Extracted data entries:

========================================

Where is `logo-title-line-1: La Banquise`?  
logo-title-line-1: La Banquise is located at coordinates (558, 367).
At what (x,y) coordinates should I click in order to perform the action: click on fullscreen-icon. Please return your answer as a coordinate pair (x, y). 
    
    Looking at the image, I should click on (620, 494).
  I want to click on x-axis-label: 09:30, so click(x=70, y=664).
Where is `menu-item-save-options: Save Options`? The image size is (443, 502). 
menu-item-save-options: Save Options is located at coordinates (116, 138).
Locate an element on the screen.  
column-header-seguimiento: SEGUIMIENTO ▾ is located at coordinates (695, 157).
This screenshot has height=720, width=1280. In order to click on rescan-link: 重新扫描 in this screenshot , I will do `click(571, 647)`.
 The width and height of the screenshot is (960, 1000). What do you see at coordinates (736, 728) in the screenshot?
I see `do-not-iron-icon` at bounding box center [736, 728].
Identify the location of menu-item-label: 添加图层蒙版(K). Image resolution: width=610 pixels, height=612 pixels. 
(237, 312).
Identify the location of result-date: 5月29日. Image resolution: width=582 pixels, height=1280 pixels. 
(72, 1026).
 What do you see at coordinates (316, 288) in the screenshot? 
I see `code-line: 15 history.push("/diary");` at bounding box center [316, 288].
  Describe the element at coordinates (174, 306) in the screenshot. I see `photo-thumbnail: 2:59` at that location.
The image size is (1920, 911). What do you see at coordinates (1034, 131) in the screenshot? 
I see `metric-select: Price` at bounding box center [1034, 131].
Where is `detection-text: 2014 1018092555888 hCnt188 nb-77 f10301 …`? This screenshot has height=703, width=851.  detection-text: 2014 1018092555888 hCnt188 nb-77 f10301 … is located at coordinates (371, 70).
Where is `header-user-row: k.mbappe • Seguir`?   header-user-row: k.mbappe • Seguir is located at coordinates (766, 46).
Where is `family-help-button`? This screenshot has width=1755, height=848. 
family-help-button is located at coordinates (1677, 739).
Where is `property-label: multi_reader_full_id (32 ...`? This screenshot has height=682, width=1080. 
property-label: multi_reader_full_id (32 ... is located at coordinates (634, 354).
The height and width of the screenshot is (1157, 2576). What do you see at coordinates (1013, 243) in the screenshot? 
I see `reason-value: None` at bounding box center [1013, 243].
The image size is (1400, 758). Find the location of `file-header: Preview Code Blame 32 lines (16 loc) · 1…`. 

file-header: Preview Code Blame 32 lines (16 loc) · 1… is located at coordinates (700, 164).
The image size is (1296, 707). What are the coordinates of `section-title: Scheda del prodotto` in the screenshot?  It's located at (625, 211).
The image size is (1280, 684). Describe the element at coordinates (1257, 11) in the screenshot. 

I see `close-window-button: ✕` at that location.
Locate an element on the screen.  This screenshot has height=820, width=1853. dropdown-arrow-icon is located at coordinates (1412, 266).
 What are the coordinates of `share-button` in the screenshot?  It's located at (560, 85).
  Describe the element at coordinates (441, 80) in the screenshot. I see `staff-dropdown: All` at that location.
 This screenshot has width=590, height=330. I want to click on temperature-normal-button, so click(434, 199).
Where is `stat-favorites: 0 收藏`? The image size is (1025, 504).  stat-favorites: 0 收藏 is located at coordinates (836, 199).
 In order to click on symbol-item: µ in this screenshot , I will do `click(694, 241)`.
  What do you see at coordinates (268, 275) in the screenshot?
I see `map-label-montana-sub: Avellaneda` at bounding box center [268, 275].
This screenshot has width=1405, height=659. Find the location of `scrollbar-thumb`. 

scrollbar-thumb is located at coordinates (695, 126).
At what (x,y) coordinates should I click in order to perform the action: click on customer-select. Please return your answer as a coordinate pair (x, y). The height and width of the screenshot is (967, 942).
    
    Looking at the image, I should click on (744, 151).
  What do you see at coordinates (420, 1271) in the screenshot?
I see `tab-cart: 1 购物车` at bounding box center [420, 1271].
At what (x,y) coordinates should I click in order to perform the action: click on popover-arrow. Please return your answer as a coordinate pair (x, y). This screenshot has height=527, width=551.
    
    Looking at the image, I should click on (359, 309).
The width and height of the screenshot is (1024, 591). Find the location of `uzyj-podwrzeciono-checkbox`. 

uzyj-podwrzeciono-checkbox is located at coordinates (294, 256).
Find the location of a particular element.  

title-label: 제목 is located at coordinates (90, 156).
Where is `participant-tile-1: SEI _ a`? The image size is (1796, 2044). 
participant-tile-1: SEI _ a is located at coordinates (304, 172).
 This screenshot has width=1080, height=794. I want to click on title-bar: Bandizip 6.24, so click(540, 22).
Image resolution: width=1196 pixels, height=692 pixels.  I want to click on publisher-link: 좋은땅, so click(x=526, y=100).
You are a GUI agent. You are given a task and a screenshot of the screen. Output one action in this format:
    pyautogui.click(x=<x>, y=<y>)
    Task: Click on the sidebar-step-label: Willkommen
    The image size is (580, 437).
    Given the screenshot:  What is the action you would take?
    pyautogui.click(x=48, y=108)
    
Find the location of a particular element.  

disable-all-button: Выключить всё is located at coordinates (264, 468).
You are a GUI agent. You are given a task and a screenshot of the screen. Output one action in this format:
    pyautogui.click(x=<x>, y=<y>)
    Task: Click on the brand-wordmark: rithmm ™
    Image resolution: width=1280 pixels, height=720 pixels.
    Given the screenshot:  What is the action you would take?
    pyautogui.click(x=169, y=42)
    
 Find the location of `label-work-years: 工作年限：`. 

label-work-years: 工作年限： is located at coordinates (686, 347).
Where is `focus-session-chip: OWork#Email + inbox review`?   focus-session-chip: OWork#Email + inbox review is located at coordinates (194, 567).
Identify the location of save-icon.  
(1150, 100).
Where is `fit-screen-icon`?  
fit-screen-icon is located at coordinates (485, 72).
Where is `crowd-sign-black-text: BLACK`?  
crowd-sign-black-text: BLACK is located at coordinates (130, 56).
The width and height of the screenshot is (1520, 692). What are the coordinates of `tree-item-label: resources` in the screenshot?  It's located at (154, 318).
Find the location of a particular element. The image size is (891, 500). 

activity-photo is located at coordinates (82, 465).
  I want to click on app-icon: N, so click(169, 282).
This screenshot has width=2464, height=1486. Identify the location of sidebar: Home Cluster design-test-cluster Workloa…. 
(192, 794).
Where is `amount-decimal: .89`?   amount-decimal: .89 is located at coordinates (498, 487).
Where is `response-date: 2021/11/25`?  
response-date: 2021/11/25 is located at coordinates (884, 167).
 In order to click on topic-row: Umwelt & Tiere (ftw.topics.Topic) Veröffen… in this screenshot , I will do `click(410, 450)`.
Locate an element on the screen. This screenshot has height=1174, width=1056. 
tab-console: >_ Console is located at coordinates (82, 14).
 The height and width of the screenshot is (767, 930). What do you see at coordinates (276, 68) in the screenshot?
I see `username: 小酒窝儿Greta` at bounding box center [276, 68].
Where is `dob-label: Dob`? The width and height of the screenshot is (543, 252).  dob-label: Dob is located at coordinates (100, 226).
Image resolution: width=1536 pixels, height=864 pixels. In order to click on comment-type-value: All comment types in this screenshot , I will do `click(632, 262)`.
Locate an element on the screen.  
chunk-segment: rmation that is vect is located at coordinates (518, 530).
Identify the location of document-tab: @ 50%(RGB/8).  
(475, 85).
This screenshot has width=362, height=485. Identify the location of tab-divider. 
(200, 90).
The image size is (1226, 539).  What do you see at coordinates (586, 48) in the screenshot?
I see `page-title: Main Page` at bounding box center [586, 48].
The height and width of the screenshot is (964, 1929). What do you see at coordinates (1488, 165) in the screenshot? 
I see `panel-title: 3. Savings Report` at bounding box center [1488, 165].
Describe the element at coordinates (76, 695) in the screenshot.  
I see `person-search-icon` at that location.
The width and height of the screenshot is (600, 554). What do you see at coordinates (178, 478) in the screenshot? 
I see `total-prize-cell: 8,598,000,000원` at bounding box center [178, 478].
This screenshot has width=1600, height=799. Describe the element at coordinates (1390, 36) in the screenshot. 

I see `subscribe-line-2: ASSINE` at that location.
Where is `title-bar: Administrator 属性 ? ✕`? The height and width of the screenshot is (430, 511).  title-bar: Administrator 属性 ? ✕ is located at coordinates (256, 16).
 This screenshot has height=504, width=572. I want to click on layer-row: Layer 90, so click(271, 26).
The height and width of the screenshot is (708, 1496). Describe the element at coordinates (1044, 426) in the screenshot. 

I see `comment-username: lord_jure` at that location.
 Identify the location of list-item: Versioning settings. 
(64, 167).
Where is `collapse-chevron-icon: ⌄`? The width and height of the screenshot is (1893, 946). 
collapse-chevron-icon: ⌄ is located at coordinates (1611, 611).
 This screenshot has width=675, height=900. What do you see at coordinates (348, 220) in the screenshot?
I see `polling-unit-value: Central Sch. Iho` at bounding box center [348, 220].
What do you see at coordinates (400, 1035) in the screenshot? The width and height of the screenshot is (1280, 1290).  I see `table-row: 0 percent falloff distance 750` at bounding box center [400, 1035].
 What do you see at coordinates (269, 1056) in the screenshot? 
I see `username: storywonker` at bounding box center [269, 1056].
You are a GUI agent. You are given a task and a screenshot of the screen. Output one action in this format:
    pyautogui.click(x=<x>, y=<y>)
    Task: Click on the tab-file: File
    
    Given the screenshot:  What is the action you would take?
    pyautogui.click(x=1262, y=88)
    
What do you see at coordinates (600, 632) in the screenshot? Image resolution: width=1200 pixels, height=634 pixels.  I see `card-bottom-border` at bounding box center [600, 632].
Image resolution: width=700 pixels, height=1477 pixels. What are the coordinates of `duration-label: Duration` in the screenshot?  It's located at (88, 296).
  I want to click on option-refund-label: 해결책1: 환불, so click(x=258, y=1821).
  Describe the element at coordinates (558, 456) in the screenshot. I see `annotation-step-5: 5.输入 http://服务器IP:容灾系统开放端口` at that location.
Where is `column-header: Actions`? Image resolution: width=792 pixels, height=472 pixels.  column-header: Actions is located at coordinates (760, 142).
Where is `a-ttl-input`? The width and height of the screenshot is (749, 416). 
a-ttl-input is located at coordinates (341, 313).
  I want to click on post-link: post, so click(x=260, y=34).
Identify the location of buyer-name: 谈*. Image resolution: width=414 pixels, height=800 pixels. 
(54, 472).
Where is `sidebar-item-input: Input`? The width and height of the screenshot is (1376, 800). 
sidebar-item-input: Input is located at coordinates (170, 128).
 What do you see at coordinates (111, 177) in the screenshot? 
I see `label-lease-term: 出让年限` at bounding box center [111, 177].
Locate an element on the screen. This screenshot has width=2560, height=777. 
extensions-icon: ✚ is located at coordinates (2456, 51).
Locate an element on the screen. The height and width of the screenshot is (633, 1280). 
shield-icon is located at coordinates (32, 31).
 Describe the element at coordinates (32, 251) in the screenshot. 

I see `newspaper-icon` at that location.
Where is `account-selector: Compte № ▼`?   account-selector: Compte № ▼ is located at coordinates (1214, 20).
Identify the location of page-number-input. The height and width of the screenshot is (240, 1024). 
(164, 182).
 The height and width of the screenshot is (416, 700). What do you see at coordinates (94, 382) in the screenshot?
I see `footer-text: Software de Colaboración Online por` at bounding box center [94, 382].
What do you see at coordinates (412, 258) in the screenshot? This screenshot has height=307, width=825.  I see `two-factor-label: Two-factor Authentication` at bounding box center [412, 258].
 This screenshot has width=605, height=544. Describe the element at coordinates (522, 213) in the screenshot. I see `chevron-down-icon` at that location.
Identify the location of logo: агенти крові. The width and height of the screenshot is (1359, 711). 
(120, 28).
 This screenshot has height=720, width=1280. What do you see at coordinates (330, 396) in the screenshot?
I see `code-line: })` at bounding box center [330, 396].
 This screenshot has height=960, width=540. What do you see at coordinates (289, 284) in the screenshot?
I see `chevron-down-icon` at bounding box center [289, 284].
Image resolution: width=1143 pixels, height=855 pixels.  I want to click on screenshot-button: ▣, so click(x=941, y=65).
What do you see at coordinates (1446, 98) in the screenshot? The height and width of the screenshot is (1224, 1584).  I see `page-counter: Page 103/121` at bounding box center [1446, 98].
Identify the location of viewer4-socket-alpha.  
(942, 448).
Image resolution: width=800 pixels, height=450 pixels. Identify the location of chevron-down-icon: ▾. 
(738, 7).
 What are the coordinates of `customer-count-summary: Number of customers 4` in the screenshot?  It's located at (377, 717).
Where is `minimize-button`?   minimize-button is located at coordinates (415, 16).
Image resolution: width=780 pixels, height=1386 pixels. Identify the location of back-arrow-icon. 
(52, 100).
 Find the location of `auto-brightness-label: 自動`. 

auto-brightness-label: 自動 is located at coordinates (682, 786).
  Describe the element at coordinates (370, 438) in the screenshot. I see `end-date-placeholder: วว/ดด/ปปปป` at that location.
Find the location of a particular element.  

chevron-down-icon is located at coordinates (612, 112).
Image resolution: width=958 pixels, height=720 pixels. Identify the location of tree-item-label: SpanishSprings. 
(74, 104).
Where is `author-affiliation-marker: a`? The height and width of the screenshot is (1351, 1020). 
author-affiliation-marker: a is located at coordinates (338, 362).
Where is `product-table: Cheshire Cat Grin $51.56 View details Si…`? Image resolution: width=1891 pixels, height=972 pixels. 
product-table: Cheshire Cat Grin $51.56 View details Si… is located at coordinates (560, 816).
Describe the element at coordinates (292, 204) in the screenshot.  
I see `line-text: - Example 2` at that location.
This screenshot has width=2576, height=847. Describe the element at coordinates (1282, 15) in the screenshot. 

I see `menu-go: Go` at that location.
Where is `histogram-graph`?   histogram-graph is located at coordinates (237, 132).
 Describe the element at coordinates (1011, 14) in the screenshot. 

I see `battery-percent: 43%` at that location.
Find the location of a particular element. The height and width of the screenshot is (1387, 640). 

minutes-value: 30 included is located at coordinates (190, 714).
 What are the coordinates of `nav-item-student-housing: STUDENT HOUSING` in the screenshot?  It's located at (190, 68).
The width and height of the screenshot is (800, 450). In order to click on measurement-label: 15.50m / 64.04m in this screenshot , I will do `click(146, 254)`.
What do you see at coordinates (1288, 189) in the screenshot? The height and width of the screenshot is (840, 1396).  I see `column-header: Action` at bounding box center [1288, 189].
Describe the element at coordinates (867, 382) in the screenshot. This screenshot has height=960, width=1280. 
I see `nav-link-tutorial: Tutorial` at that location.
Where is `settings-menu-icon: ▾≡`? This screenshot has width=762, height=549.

========================================

● **REQUIRED ACTION**: Please copy the items exactly, starting at the line that contains "The image size is (1296, 707)." and stopping after the line that contains "In order to click on symbol-item: µ".

● **TASK SOLUTION**:
The image size is (1296, 707). What are the coordinates of `section-title: Scheda del prodotto` in the screenshot?  It's located at (625, 211).
The image size is (1280, 684). Describe the element at coordinates (1257, 11) in the screenshot. 

I see `close-window-button: ✕` at that location.
Locate an element on the screen.  This screenshot has height=820, width=1853. dropdown-arrow-icon is located at coordinates (1412, 266).
 What are the coordinates of `share-button` in the screenshot?  It's located at (560, 85).
  Describe the element at coordinates (441, 80) in the screenshot. I see `staff-dropdown: All` at that location.
 This screenshot has width=590, height=330. I want to click on temperature-normal-button, so click(434, 199).
Where is `stat-favorites: 0 收藏`? The image size is (1025, 504).  stat-favorites: 0 收藏 is located at coordinates (836, 199).
 In order to click on symbol-item: µ in this screenshot , I will do `click(694, 241)`.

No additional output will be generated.